In 2016, when she wanted to make a change and moved from New York to Ohio, her family’s history with zoos inspired her to apply for a job within the Zoo Society. She has found her journalism background to be highly transferrable to fundraising: “What you learn as a journalist is to talk to people and build relationships; to find all sides of a story and what’s interesting about it.”

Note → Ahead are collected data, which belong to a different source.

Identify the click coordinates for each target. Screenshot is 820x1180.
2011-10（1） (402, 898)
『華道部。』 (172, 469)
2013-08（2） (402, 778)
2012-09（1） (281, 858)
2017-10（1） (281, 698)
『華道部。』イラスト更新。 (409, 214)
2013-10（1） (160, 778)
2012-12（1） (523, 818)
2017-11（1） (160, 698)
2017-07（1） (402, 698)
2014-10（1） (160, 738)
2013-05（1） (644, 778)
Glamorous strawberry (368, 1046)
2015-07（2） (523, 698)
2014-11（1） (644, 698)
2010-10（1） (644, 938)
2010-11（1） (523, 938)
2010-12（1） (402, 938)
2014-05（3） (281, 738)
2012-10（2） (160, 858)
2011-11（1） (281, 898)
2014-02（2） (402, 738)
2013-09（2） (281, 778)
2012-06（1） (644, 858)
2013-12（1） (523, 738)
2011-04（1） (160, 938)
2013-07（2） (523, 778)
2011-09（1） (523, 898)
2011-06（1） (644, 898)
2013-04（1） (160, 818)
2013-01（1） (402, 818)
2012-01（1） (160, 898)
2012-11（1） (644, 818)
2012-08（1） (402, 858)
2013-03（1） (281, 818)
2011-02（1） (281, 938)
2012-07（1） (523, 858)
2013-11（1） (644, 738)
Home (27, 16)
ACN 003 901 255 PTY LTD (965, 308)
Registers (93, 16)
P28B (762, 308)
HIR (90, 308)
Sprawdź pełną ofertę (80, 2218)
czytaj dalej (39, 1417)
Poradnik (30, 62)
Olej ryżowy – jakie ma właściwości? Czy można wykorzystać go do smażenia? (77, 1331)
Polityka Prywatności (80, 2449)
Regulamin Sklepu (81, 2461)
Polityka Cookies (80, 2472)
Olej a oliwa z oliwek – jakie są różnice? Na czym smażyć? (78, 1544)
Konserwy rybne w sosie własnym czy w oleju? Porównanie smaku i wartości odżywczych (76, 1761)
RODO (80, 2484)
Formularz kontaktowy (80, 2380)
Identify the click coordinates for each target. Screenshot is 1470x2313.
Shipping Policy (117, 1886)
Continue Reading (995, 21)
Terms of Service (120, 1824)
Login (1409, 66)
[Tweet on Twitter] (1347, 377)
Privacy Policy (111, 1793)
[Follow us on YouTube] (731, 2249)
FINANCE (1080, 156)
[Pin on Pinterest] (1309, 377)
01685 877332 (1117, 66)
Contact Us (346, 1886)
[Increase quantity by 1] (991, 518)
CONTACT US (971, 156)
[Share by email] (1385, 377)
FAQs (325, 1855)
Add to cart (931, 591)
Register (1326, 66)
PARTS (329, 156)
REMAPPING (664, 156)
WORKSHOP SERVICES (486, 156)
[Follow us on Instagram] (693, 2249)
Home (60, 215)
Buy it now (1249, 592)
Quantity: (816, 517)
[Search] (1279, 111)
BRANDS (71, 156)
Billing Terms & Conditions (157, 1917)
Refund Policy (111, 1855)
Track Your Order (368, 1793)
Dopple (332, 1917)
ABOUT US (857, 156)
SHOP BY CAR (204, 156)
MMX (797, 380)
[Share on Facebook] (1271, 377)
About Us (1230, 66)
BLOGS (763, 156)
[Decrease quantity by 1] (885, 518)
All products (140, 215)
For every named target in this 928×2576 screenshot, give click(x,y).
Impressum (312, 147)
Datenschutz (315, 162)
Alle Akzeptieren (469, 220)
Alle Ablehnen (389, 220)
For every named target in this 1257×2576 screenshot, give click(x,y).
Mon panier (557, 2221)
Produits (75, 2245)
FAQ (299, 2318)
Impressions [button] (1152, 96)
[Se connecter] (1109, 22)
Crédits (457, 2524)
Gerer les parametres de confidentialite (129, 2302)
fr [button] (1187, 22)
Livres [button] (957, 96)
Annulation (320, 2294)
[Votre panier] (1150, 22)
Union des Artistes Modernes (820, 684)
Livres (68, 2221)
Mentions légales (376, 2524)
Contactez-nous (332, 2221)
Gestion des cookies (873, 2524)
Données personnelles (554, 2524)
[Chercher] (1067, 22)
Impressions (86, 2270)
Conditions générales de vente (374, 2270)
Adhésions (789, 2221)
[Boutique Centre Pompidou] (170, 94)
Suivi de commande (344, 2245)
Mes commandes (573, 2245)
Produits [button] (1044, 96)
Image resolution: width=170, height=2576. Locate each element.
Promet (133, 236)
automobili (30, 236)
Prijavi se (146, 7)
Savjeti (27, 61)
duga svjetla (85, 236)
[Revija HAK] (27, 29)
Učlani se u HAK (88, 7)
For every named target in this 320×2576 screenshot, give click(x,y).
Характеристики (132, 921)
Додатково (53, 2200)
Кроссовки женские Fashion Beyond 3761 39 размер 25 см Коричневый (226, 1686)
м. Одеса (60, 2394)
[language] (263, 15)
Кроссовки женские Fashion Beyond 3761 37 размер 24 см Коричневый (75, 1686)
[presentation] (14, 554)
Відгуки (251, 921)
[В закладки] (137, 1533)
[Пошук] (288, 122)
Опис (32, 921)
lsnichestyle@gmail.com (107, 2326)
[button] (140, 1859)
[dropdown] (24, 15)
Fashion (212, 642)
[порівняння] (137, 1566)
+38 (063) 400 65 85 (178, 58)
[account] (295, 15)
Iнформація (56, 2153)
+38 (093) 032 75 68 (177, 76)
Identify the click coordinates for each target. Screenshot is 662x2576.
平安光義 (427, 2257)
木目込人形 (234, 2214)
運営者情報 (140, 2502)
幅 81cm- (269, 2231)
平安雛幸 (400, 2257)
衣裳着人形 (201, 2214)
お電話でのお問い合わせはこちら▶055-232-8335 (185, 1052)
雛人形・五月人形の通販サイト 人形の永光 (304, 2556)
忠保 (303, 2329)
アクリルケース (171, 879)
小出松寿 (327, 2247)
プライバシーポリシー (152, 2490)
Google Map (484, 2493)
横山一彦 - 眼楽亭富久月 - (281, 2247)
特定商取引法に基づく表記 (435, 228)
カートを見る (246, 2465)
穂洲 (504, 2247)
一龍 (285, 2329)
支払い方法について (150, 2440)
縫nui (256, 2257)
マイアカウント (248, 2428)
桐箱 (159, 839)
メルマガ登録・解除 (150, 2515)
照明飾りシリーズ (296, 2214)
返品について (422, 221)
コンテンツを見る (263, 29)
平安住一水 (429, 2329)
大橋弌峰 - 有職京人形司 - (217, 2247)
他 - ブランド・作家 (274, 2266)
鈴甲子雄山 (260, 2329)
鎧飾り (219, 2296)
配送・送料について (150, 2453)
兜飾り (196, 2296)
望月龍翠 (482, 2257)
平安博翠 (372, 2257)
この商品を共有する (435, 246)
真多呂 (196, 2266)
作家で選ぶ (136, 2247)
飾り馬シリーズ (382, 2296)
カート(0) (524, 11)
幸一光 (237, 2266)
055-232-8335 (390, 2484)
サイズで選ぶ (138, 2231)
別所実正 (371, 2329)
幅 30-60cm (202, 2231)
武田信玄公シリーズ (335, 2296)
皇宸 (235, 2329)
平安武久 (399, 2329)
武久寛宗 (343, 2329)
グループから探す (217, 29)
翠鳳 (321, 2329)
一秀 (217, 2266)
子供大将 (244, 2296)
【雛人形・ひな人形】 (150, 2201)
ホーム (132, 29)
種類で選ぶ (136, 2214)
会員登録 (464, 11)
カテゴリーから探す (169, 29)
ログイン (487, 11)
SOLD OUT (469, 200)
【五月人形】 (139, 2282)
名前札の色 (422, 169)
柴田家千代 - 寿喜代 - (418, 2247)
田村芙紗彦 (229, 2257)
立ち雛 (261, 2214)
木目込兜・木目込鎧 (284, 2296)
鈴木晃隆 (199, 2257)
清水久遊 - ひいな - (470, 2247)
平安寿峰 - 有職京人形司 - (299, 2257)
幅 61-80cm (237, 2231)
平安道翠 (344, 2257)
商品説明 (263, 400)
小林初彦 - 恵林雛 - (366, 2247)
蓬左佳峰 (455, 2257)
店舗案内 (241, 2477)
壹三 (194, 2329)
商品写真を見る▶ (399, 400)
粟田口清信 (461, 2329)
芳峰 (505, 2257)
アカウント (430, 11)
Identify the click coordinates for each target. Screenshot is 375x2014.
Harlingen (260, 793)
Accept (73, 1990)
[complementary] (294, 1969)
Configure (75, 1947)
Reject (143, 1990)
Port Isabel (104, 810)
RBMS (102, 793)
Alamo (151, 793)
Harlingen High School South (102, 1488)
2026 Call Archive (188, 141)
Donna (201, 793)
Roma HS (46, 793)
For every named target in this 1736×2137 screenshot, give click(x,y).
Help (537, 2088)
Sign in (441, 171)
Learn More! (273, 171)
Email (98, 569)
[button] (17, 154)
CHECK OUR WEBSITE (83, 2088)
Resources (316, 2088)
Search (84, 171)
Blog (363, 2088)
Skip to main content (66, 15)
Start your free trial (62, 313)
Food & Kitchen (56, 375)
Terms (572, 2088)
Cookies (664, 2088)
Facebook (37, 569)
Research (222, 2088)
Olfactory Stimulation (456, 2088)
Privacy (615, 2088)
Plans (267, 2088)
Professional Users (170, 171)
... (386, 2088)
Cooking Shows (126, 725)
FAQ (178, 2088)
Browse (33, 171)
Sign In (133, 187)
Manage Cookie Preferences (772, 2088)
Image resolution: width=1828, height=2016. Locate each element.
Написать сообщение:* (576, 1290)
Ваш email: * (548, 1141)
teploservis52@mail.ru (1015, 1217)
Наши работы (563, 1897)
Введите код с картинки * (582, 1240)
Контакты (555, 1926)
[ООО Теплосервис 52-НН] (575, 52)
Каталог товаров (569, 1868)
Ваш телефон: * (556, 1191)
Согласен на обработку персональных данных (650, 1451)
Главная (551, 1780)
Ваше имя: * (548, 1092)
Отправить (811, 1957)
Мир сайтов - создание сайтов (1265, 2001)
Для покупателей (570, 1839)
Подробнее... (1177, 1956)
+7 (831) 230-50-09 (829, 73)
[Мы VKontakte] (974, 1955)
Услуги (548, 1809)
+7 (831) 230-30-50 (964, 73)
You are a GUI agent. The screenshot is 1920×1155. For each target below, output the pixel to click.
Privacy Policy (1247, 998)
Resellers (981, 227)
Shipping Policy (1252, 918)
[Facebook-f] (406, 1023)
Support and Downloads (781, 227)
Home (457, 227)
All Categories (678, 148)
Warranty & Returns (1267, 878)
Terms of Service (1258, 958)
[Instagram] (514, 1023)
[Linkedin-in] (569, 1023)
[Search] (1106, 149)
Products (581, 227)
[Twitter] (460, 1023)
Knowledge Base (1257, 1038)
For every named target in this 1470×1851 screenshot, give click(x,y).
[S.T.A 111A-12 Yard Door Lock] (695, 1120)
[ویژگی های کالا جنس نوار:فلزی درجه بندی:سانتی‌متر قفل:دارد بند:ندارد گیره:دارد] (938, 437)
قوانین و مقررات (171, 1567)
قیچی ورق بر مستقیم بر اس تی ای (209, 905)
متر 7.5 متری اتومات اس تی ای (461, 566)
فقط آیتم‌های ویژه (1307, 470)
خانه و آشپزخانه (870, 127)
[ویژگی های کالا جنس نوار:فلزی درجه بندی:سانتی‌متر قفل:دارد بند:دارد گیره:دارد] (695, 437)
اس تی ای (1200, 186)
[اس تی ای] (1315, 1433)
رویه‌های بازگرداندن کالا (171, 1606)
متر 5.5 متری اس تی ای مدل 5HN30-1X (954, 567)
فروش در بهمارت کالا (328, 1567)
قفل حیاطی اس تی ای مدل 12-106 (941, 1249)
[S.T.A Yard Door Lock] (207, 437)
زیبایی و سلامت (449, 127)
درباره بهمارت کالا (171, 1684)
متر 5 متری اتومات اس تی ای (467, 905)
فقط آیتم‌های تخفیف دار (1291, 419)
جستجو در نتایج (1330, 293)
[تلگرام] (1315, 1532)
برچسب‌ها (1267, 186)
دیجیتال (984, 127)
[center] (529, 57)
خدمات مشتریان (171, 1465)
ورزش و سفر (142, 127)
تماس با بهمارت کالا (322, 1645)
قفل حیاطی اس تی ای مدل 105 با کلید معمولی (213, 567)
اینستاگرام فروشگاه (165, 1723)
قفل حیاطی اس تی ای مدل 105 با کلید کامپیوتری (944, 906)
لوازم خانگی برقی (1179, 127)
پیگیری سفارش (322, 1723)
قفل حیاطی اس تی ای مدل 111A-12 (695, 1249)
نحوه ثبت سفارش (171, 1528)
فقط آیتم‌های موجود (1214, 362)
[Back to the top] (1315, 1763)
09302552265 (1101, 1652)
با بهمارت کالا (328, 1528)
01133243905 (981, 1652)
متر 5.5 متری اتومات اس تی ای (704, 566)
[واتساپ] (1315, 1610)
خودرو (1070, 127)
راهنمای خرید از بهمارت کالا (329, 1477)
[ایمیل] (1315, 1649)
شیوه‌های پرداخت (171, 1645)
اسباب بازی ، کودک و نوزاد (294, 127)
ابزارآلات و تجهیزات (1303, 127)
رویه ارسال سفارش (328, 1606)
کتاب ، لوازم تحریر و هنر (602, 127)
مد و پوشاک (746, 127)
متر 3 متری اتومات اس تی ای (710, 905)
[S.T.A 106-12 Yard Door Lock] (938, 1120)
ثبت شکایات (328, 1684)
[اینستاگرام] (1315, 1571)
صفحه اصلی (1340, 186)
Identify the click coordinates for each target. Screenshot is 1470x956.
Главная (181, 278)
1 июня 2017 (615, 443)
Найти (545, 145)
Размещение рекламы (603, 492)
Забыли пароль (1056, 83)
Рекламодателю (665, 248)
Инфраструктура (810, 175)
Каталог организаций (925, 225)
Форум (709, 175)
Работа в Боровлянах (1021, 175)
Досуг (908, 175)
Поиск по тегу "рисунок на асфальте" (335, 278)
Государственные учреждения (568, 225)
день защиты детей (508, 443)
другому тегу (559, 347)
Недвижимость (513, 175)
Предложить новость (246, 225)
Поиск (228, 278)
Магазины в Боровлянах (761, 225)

Zoos and nature continue to bring joy to the Crupis. Sarah’s oldest son volunteers with the Zoo Crew program, and her younger son spends every free minute golfing, skiing or fishing in the Metroparks or Cuyahoga Valley National Park. “Being back home in Cleveland has been wonderful for my family – and living near Brecksville makes it so easy for us to get outside and take advantage of the parks, the golf courses and the ski resorts I learned on as a child.”
In her role as CEO, Sarah loves talking to people who want to support the Zoo because it made a difference in their lives, hearing their stories, fielding their tough questions – all of it. “It’s a pleasure to get to know people every day,” she said. “How lucky are we that we get to work in a place that brings so many people joy?”